Exercise
Could you return every line of the data below unchanged, character for character?

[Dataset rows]

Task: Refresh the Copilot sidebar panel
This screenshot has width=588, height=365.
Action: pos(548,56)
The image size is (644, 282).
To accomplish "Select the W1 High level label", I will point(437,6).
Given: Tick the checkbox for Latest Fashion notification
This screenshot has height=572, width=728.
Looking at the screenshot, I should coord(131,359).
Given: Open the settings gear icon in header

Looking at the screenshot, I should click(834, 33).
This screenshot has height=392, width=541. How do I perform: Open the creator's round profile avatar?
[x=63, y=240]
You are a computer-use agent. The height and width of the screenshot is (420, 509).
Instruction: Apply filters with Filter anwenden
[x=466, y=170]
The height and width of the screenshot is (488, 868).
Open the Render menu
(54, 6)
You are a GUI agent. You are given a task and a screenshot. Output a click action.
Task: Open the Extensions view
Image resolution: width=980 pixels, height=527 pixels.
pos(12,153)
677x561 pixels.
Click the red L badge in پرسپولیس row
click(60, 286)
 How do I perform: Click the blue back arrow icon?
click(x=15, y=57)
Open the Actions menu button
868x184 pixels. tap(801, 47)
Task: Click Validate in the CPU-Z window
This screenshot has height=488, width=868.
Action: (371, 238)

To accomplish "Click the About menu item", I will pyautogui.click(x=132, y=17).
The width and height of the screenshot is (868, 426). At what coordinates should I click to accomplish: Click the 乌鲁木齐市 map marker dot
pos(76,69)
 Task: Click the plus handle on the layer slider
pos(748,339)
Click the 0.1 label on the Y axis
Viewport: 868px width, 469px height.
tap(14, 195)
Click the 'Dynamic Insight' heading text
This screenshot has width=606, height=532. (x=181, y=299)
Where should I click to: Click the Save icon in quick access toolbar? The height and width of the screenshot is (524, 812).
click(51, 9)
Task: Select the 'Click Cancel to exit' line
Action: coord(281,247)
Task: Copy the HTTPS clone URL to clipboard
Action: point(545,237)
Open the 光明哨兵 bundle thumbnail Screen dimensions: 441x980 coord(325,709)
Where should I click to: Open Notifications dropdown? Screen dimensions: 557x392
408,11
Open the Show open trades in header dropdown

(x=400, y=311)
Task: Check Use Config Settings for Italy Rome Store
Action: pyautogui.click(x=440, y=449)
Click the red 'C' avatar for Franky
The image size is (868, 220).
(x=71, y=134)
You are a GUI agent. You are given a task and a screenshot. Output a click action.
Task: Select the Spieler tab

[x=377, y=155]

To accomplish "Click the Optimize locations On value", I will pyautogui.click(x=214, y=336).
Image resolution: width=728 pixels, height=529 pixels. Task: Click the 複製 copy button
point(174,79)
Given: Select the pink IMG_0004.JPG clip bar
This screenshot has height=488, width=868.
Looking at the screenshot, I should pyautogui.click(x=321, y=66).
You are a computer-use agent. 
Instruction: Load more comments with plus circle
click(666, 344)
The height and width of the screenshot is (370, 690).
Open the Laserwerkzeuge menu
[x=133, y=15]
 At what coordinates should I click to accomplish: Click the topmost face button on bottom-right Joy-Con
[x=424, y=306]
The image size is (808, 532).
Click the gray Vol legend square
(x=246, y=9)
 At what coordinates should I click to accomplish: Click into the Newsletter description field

Solution for this task
Task: Refresh the Copilot sidebar panel
This screenshot has width=588, height=365.
Action: pos(548,56)
The image size is (644, 282).
To accomplish "Select the W1 High level label", I will point(437,6).
Given: Tick the checkbox for Latest Fashion notification
This screenshot has height=572, width=728.
Looking at the screenshot, I should coord(131,359).
Given: Open the settings gear icon in header

Looking at the screenshot, I should click(834, 33).
This screenshot has height=392, width=541. How do I perform: Open the creator's round profile avatar?
[x=63, y=240]
You are a computer-use agent. The height and width of the screenshot is (420, 509).
Instruction: Apply filters with Filter anwenden
[x=466, y=170]
The height and width of the screenshot is (488, 868).
Open the Render menu
(54, 6)
You are a GUI agent. You are given a task and a screenshot. Output a click action.
Task: Open the Extensions view
Image resolution: width=980 pixels, height=527 pixels.
pos(12,153)
677x561 pixels.
Click the red L badge in پرسپولیس row
click(60, 286)
 How do I perform: Click the blue back arrow icon?
click(x=15, y=57)
Open the Actions menu button
868x184 pixels. tap(801, 47)
Task: Click Validate in the CPU-Z window
This screenshot has height=488, width=868.
Action: (371, 238)

To accomplish "Click the About menu item", I will pyautogui.click(x=132, y=17).
The width and height of the screenshot is (868, 426). At what coordinates should I click to accomplish: Click the 乌鲁木齐市 map marker dot
pos(76,69)
 Task: Click the plus handle on the layer slider
pos(748,339)
Click the 0.1 label on the Y axis
Viewport: 868px width, 469px height.
tap(14, 195)
Click the 'Dynamic Insight' heading text
This screenshot has width=606, height=532. (x=181, y=299)
Where should I click to: Click the Save icon in quick access toolbar? The height and width of the screenshot is (524, 812).
click(51, 9)
Task: Select the 'Click Cancel to exit' line
Action: coord(281,247)
Task: Copy the HTTPS clone URL to clipboard
Action: point(545,237)
Open the 光明哨兵 bundle thumbnail Screen dimensions: 441x980 coord(325,709)
Where should I click to: Open Notifications dropdown? Screen dimensions: 557x392
408,11
Open the Show open trades in header dropdown

(x=400, y=311)
Task: Check Use Config Settings for Italy Rome Store
Action: pyautogui.click(x=440, y=449)
Click the red 'C' avatar for Franky
The image size is (868, 220).
(x=71, y=134)
You are a GUI agent. You are given a task and a screenshot. Output a click action.
Task: Select the Spieler tab

[x=377, y=155]

To accomplish "Click the Optimize locations On value", I will pyautogui.click(x=214, y=336).
Image resolution: width=728 pixels, height=529 pixels. Task: Click the 複製 copy button
point(174,79)
Given: Select the pink IMG_0004.JPG clip bar
This screenshot has height=488, width=868.
Looking at the screenshot, I should pyautogui.click(x=321, y=66).
You are a computer-use agent. 
Instruction: Load more comments with plus circle
click(666, 344)
The height and width of the screenshot is (370, 690).
Open the Laserwerkzeuge menu
[x=133, y=15]
 At what coordinates should I click to accomplish: Click the topmost face button on bottom-right Joy-Con
[x=424, y=306]
The image size is (808, 532).
Click the gray Vol legend square
(x=246, y=9)
 At what coordinates should I click to accomplish: Click into the Newsletter description field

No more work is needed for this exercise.